Commodities Video Outlook 2019 released

Commodities Prices to Resume ‘Inflation-Pop’ Uptrends in 2019 – After Shaky Drop!

Commodities Prices to Resume ‘Inflation-Pop’ Uptrends in 2019 – After Shaky Drop!

We’re pleased to announce the publication of WaveTrack’s annual Commodities 2019 video Outlook of medium-term ELLIOTT WAVE price-forecasts. Today’s release is PART II, COMMODITIES. Part I was released last month and Part III will be published in February.
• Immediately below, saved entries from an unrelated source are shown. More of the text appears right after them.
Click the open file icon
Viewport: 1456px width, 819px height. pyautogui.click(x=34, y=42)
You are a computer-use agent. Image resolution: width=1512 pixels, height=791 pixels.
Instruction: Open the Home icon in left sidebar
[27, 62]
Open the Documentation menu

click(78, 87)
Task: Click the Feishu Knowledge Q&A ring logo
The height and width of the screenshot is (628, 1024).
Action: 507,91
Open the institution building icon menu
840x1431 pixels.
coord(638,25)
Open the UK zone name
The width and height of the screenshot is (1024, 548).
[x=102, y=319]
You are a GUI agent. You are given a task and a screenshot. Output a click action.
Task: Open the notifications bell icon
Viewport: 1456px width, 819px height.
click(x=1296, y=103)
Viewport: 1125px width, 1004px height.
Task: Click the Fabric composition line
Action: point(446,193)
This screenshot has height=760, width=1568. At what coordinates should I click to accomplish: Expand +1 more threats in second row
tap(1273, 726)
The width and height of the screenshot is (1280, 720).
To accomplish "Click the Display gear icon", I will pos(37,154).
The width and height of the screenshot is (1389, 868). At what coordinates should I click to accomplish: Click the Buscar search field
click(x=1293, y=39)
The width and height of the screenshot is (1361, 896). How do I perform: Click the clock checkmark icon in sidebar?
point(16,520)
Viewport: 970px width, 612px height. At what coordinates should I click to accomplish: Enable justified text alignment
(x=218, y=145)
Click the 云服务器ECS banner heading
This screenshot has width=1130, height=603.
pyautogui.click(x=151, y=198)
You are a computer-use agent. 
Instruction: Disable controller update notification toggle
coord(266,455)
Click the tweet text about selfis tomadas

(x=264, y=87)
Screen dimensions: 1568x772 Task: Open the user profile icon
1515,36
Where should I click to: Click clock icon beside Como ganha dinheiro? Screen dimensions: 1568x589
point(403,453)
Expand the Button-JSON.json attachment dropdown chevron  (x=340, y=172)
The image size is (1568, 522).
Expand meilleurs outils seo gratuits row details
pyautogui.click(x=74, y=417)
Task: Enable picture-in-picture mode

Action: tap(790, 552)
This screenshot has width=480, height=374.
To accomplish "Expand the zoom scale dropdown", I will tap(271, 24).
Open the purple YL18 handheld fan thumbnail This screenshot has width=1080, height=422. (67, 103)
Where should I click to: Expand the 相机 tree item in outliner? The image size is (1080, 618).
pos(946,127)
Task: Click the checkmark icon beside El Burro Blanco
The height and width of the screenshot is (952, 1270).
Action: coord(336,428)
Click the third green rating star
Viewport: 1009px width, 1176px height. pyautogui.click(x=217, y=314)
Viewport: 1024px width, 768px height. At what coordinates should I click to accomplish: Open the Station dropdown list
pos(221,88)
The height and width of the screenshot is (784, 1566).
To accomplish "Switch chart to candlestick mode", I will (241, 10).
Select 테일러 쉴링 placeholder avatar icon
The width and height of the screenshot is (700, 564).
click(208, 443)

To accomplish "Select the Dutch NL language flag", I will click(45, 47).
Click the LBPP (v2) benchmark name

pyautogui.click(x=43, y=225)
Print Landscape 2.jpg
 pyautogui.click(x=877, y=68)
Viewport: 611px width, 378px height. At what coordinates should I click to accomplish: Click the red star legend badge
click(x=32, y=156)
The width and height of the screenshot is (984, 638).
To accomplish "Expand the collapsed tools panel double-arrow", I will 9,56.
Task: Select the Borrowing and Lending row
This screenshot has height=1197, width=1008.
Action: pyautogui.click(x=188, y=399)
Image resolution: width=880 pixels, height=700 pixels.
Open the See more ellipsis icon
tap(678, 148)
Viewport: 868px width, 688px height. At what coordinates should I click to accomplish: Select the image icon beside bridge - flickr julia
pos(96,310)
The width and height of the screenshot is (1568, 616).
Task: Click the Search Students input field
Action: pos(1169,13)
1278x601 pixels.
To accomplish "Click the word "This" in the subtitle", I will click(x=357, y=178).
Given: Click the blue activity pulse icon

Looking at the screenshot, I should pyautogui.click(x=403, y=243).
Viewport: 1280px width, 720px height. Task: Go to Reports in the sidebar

• PART I – STOCK INDICES – out now!

Commodities – Forecasts for 2018 – REVIEW

In last years’ annual 2018 EW-Forecast Video, several key commodity events were highlighted –

  • Base Metals were identified as ending their 1st wave upswing within the 2nd Phase of the ‘INFLATION-POP’ uptrend that began from the Feb.’16 lows. As a result January’s report forecasted a hefty 2nd wave correction unfolding through 2018. This theme was updated in the bi-annual follow-up report published in July ‘18
  • Precious Metals were forecast lower through 2018. Mainly as a result of expectations of a stronger US$ Dollar. Similarly, precious metal mining stocks were forecast lower with headwinds coming from a corrective downturn in global equity markets. However, the only exception was palladium which was forecast engaged in a strong uptrend
  • Crude oil cycles were still moving higher last January but they were next due to form a peak in August ’18. Meanwhile, crude oil was trading at 60.39 but was forecast up to 78.90+/-. Also Brent oil was trading at 66.92 with upside forecasts to 77.22+/-, max. 93.80+/- (averaging 85.50+/-).
  • How did these Elliott Wave price-forecasts pan out?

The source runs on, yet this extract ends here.